::: Raw data
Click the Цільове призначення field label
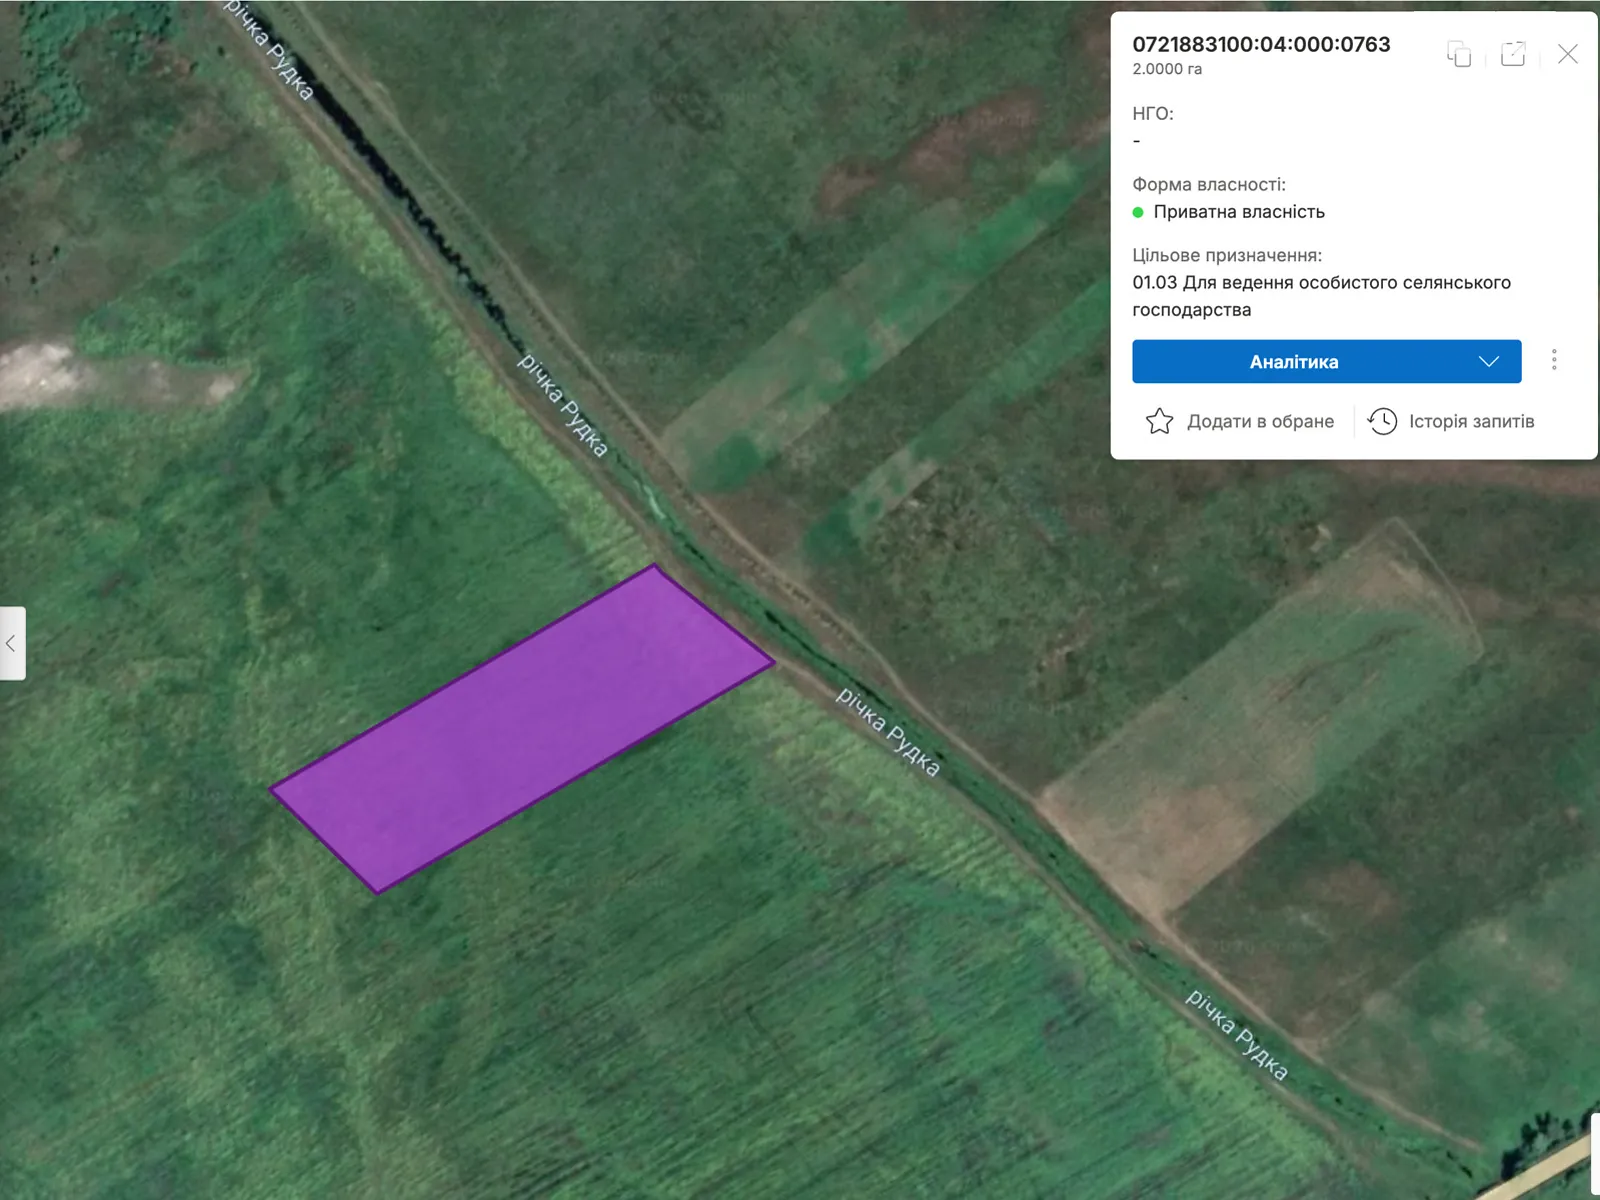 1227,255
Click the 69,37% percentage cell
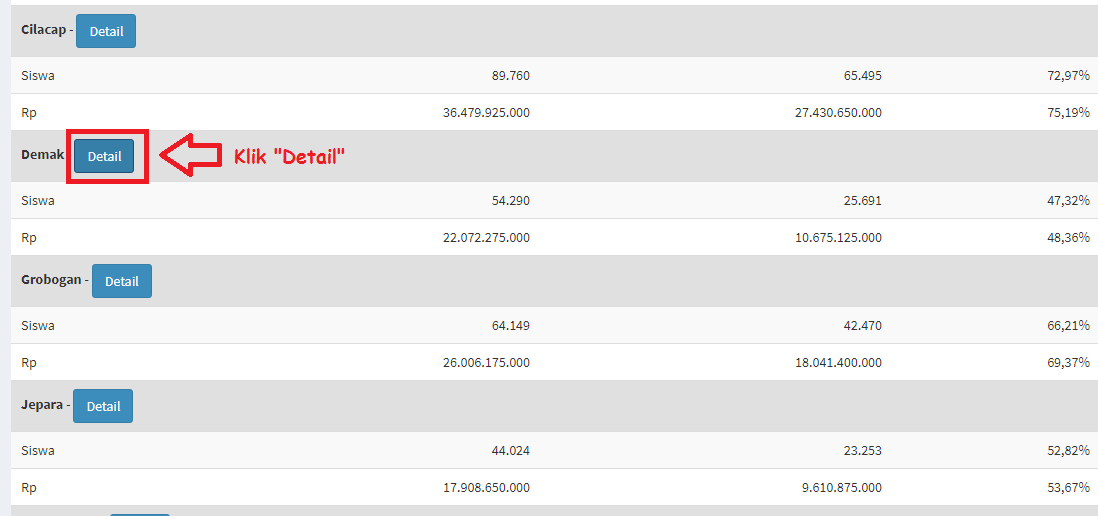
::::::
::: Raw data
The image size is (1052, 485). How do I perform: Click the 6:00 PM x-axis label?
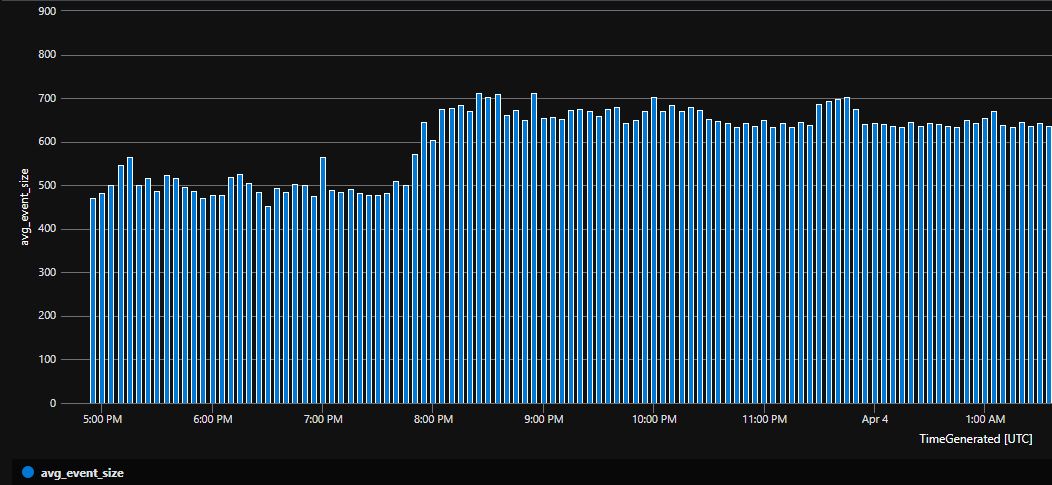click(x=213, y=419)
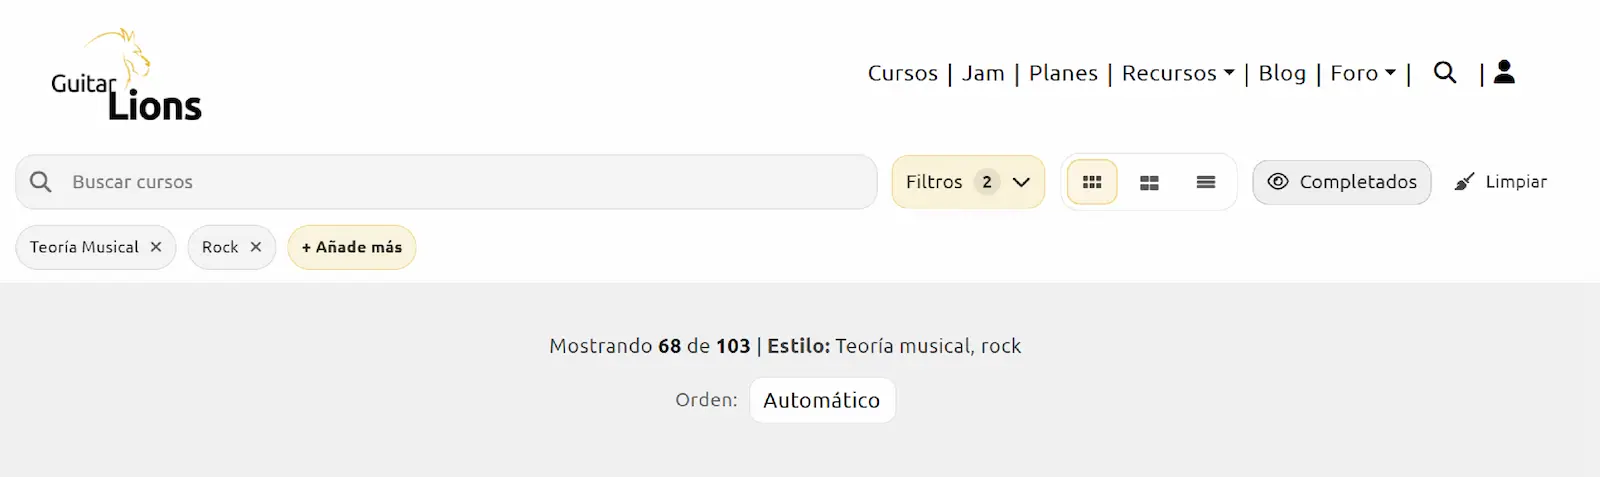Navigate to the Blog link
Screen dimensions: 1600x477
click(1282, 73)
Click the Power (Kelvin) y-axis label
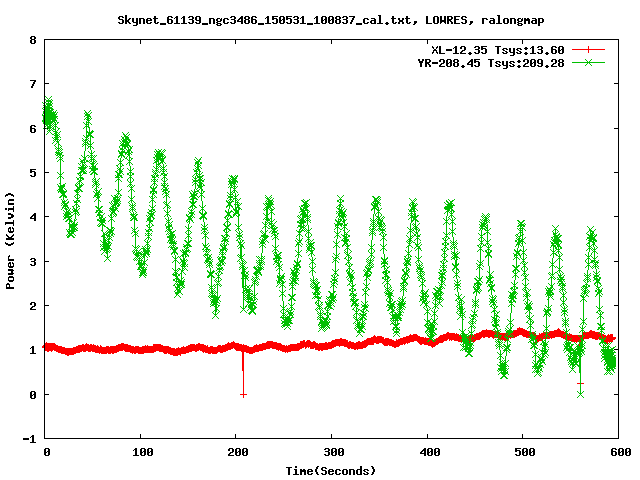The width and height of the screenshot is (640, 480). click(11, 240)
::::::
**What this task involves**
Convert the rows above, from the line containing "Click the Цільове призначення field label" through the line containing "Click the 69,37% percentage cell", both included, into a numbered list, skipping any blank lines. Omit the pictures.

**Complete output**
1. Click the Цільове призначення field label
2.  1227,255
3. Click the 69,37% percentage cell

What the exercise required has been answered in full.